EXERCISE REQUIREMENTS:
**1)** List every numbered stage heading in the passage below on how RLHF works in language models.
**2)** Render this sentence from the passage on RLHF in language models into Spanish: "Human evaluators review these responses in pairs or sets and indicate which outputs they prefer."
**3)** Carry on writing the passage on RLHF in language models, starting right after its final sentence.

How does RLHF work in language models?
Reinforcement learning from human feedback is a multi-stage process that adapts language models to better align with human expectations and preferences. Here is how RLHF typically works in the context of large language models:
1. Data collection and supervised fine-tuning
The process begins with data collection, where humans interact with the language model and provide demonstrations of ideal responses to various prompts or questions. This feedback is used to create a high-quality dataset consisting of prompt-response pairs. The language model is then trained using supervised fine-tuning on this data, allowing it to learn and mimic human-like answers as a strong starting point.
2. Human feedback and reward model building
Next, the model generates multiple responses to a wide range of prompts. Human evaluators review these responses in pairs or sets and indicate which outputs they prefer. These preferences are collected and used to train a reward model, a separate neural network that learns to assign higher scores to responses more aligned with human feedback. This reward model serves as a proxy for direct human judgment, allowing the language model to be optimized in a scalable way.
3. Optimization with proximal policy optimization (PPO)
After the reward model is established, the language model is further trained using reinforcement learning, typically with an algorithm called Proximal Policy Optimization. The main objective in this phase is to update the language model so it generates responses that the reward model, informed by human preferences, considers high-quality.
Reinforcement learning (RL) works by treating the language model as an agent that interacts with an environment (in this case, text generation based on prompts). For each prompt, the model generates a response, receives a reward score from the reward model, and updates its policy, the rules it uses to generate text, to increase the likelihood of producing high-reward responses in the future.

Saved entries:
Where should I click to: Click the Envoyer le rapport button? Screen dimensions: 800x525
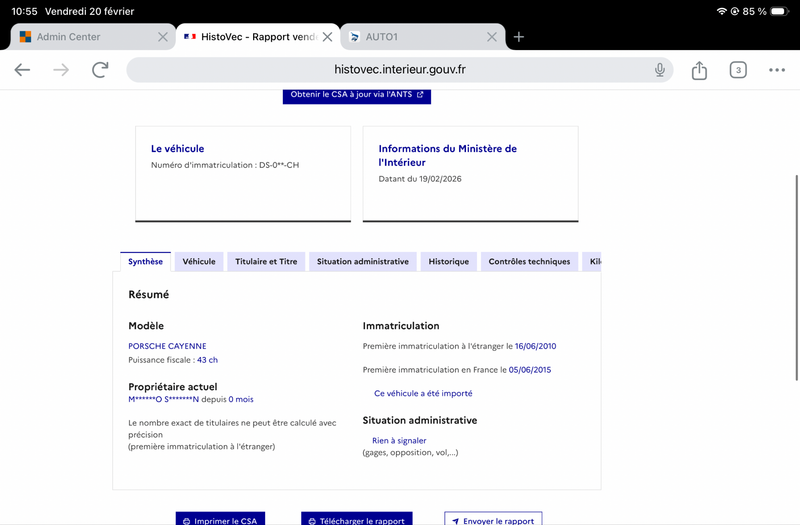click(x=493, y=520)
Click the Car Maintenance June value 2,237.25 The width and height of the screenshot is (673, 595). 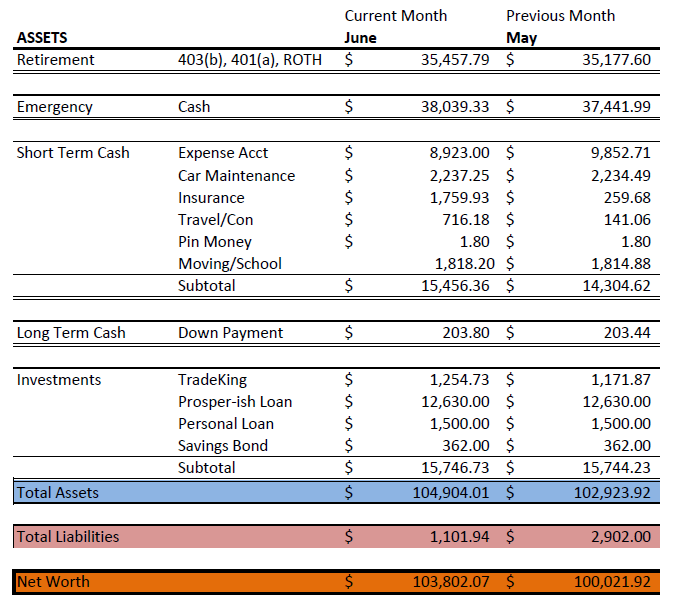coord(459,176)
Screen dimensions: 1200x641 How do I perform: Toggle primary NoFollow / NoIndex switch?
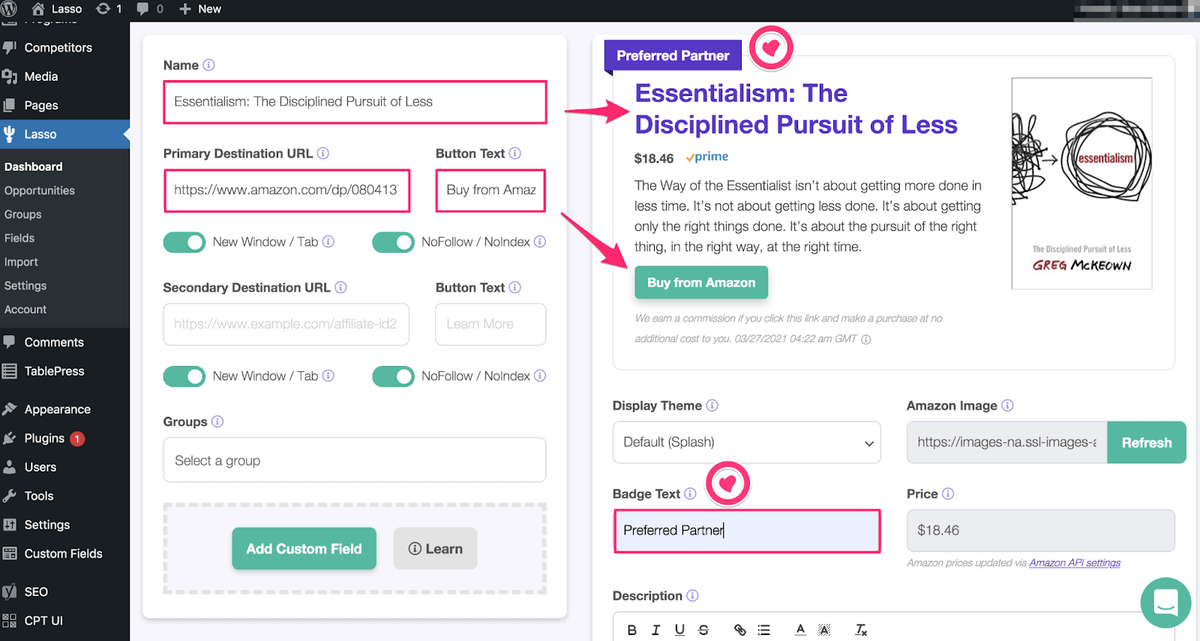pyautogui.click(x=393, y=242)
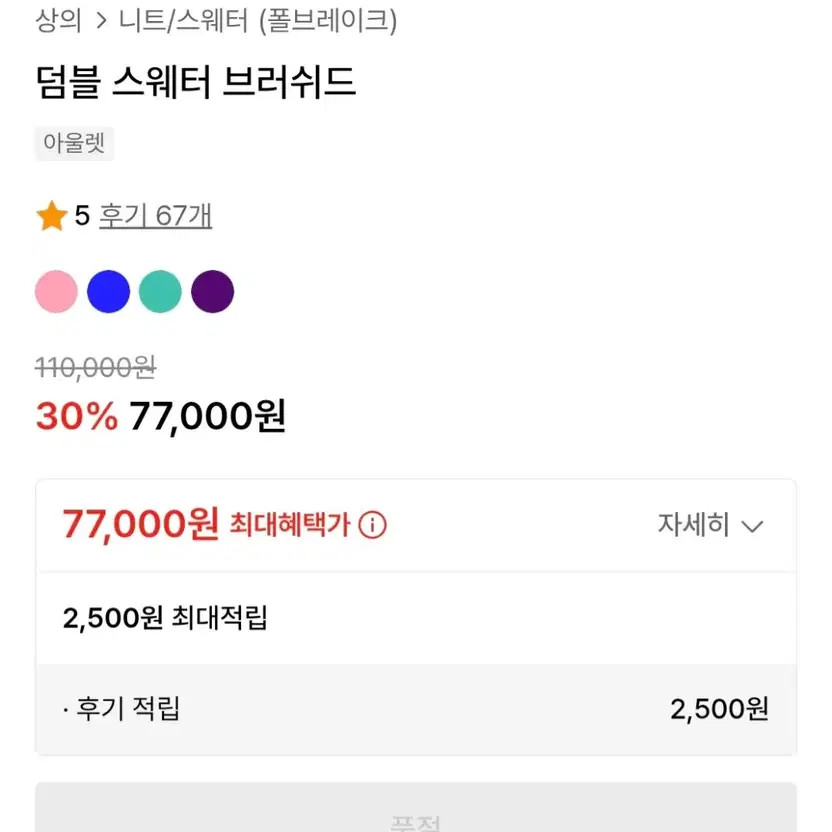Image resolution: width=832 pixels, height=832 pixels.
Task: Tap the info icon beside 최대혜택가
Action: click(372, 525)
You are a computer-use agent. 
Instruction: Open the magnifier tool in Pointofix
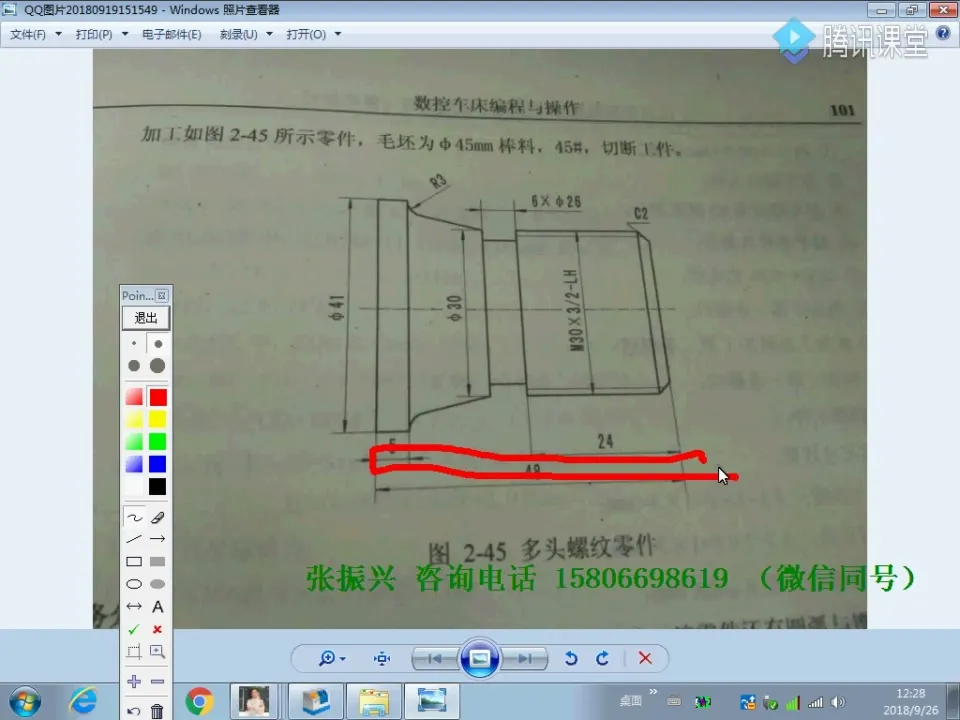pos(159,651)
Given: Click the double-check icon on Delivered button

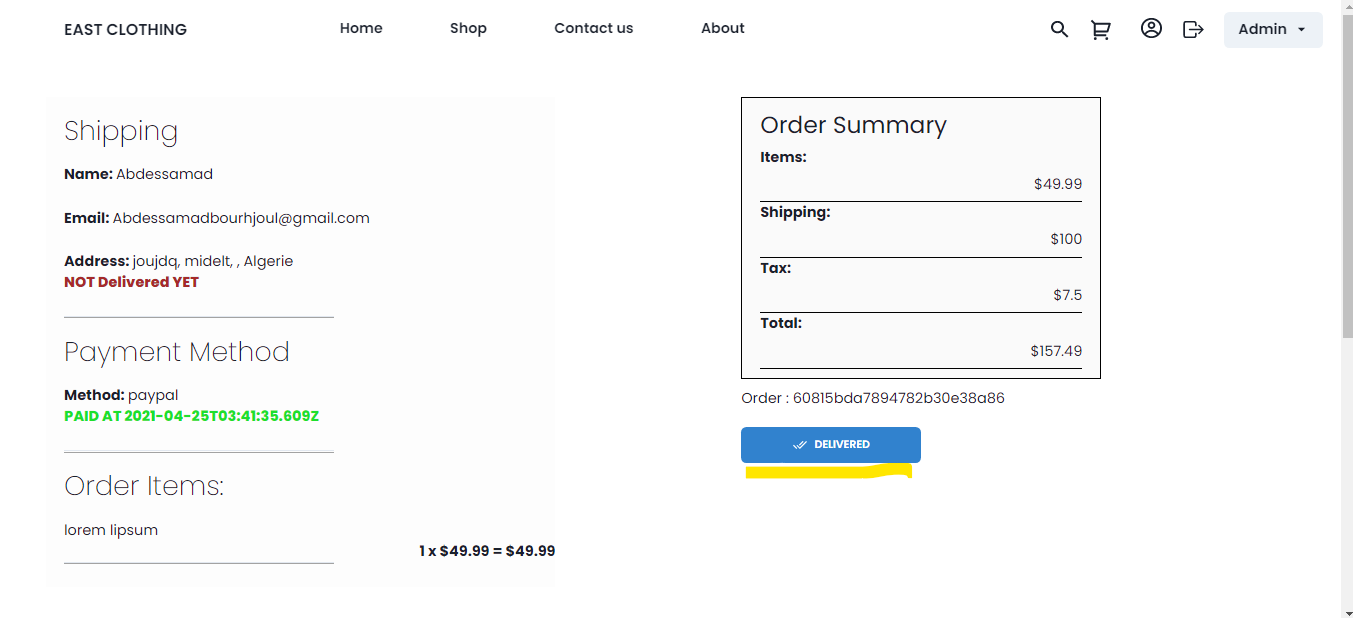Looking at the screenshot, I should pos(799,445).
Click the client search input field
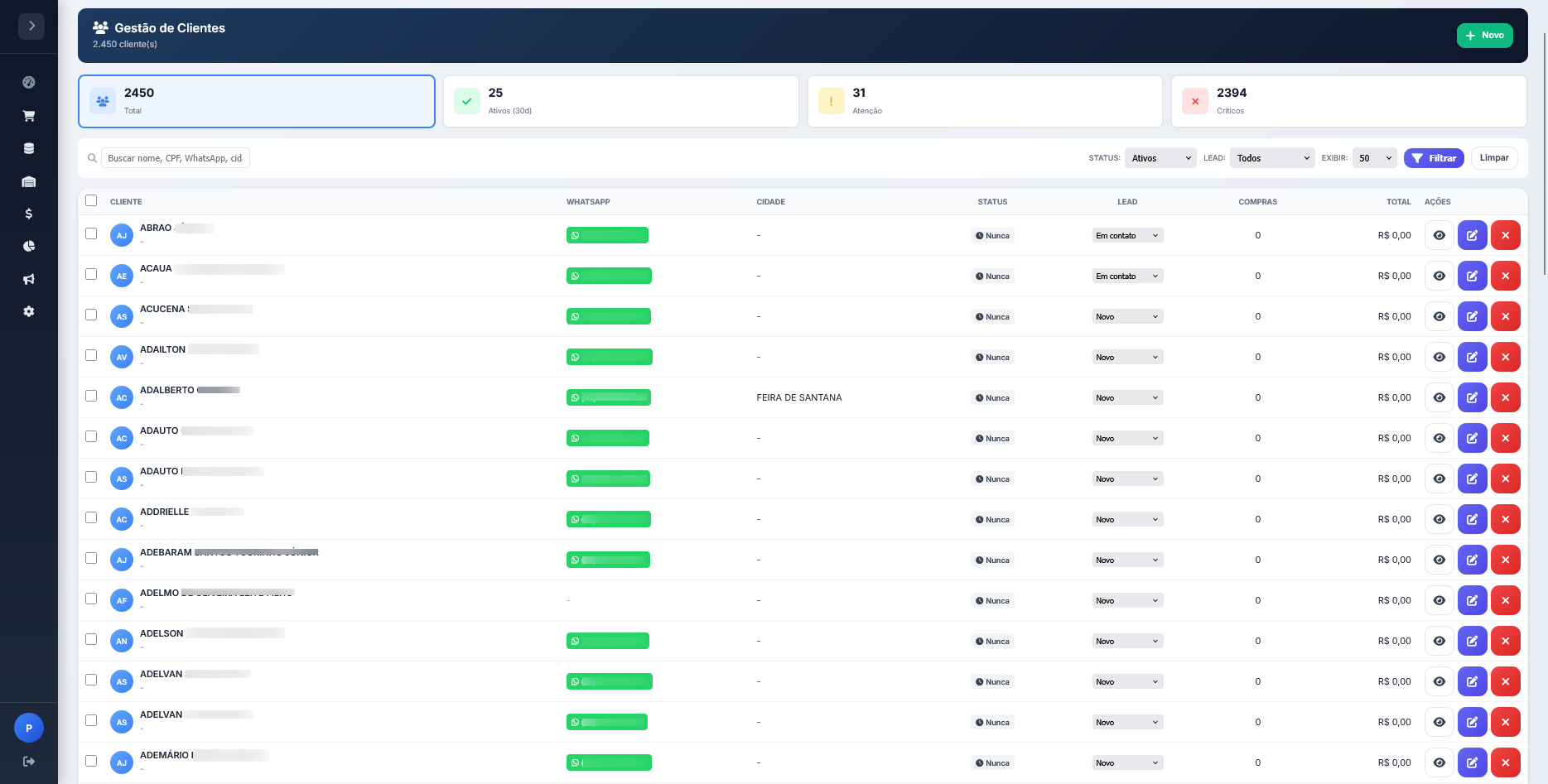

RESULTS FOR EACH TASK:
**1)**
1. Data collection and supervised fine-tuning
2. Human feedback and reward model building
3. Optimization with proximal policy optimization (PPO)

**2)** Los evaluadores humanos revisan estas respuestas en pares o en conjuntos e indican qué resultados prefieren.

**3)**
A fundamental technique in reinforcement learning is the policy gradient method. In this approach, the "policy" is the probability distribution over possible outputs given an input. Policy gradient algorithms optimize this policy directly by estimating the gradient of expected reward with respect to the model’s parameters. Put simply, the algorithm adjusts the model’s weights so that responses that yield higher rewards become more probable over time.
However, directly applying policy gradients can sometimes lead to unstable training or drastic changes in the model’s behavior, a problem known as "policy collapse." Proximal policy optimization addresses this by introducing a constraint during updates. PPO ensures that the language model does not deviate too far from its previous behavior in a single update step. It does this by using a "clipped" objective function that limits the size of the policy update. This maintains a balance between making improvements and keeping the model stable and predictable.
During PPO training, the process is typically as follows:
- The current language model (policy) generates responses to various prompts.
- The reward model scores these responses based on human preferences.
- PPO uses these scores to compute the advantage of each response, essentially grading how much better it is than expected.
- The policy (language model) is then updated to increase the likelihood of high-advantage, high-reward responses, but the update is limited to stay within a safe range of the previous policy.
By repeating this loop, PPO gradually steers the language model to generate outputs that better reflect human feedback while maintaining training stability and preventing undesirable, extreme behaviors. This makes PPO a widely used and effective algorithm for aligning large language models with complex human goals through RLHF.
4. Iterative improvement
This process of generating outputs, gathering human feedback, updating the reward model, and further optimizing the language model can be repeated to continually improve the model’s alignment with human values. By cycling through these steps, language models become more capable of producing outputs that are helpful, safe, and contextually appropriate.
In short, RLHF in language models involves collecting human feedback to supervise the initial fine-tuning, building a reward model based on human preferences, and utilizing advanced reinforcement learning techniques, such as PPO, to optimize the main model for human-aligned performance. This multi-step framework enables language models to better understand and reflect the values, needs, and intentions of people using them.
Training a reward model with RLHF
The reward model is a central component in reinforcement learning from human feedback. Its purpose is to estimate how well a language model’s output matches human preferences, based directly on human feedback rather than objective or rule-based criteria. Training a reward model is a structured process that relies on data collected from human evaluators.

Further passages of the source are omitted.